Privatizing public services is a common worldwide theme of big business, the right wing and conservative parties and politicians, including Britain's Tories and the U.S. GOP. Privatization is often directed at unionized services, to try to break unions, and to lower workers' living standards.
One difference is that, unlike the U.S. Postal Service, the Royal Mail is profitable. Cameron seized on that to argue the agency would do even better if it's privatized.
The CWU replies privatization would let corporate executives cut jobs and kill universal service - echoes of arguments U.S. postal unions use against the job-cutting service eliminations U.S. Postal Service executives propose. Those execs also hail from the corporate sector. U.S. unions have yet to comment on the British privatization.
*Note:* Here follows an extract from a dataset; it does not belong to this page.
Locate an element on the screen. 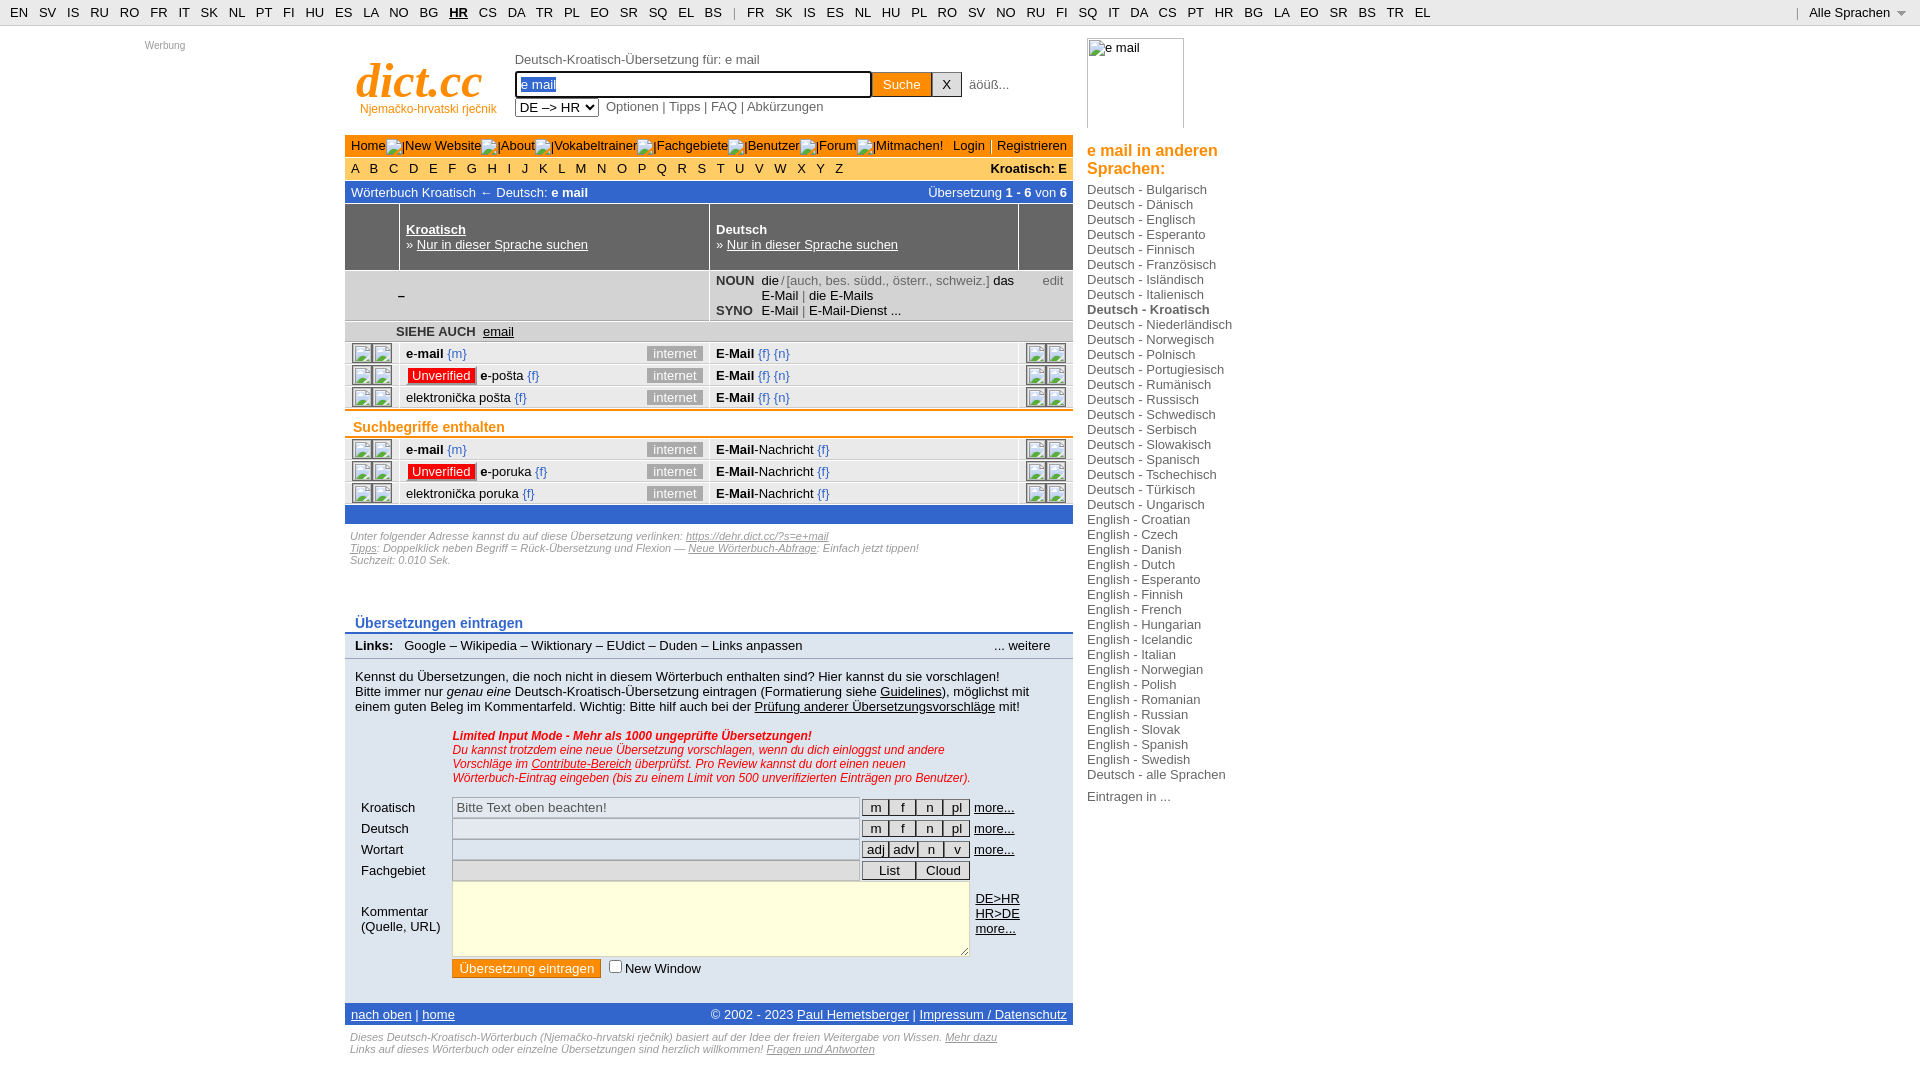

The bus tour repeatedly circumnavigating London is the union's latest attempt to take the cause public, after 96 percent of 110,000 voting union members, in a ballot that CWU sponsored, rejected the Tories' Royal Mail privatization plan.
"No-one has yet asked postal workers what they think about privatization," said CWU General Secretary Billy Hayes, the union's top officer. "The workforce does not support the government or Royal Mail on selling the company. This company is flourishing in public ownership as the recent doubling of profits proves. It's becoming less clear what this policy is about. Why privatize this profitable company?
"This is a strong message to take forward action in each area to improve the working lives of postal workers and protect the services and jobs which customers and communities value," Hayes said. "Royal Mail is not a financial basket case and they know privatization is only benefitting vested interests," said his deputy, Dave Ward.